**Supplied passage:**
• • •
As far as I can tell, the below code snippets highlights the current actual code. We just need to figure out how it diverges from the pseudo-code in my previous comment.

Note on notation below:

f(x)
    g(x) # f calls g
    if A: >>>
        h(x) # h runs if A is true

So, the simplified code is:

def create():
    hpss_put(hpss, get_db_filename(cache), cache, keep=True)
        hpss_transfer(hpss, file_path, "put", cache, keep)
            globus_transfer(endpoint, url_path, name, transfer_type)
                transfer_data.add_item(src_path, dst_path)
                if task_id: >>> 
                    task = transfer_client.get_task(task_id)
                    if task["status"] == "ACTIVE" >>> 
                        return!
                task = submit_transfer_with_checks(transfer_data)
                    task = transfer_client.submit_transfer(transfer_data)
                task_id = task.get("task_id")
                if transfer_type == "get" and task_id: >>> # We do NOT enter this block on create, because we are putting, not getting!
                    globus_wait(task_id)
    globus_finalize(non_blocking=args.non_blocking)
• • •
**Information supplied:**
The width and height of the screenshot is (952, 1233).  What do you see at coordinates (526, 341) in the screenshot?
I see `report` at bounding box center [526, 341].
• • •
**Work to complete:**
a. According to the code walkthrough, why is the block containing globus_wait not entered on create?
b. Reproduce the code walkthrough verbatim between "transfer_data.add_item(src_path, dst_path)" and "task = transfer_client.submit_transfer(transfer_data)", inclusive.
The lines have nothing to do with the code walkthrough.

**Response list:**
a. Because create is putting, not getting.

b.
transfer_data.add_item(src_path, dst_path)
                if task_id: >>> 
                    task = transfer_client.get_task(task_id)
                    if task["status"] == "ACTIVE" >>> 
                        return!
                task = submit_transfer_with_checks(transfer_data)
                    task = transfer_client.submit_transfer(transfer_data)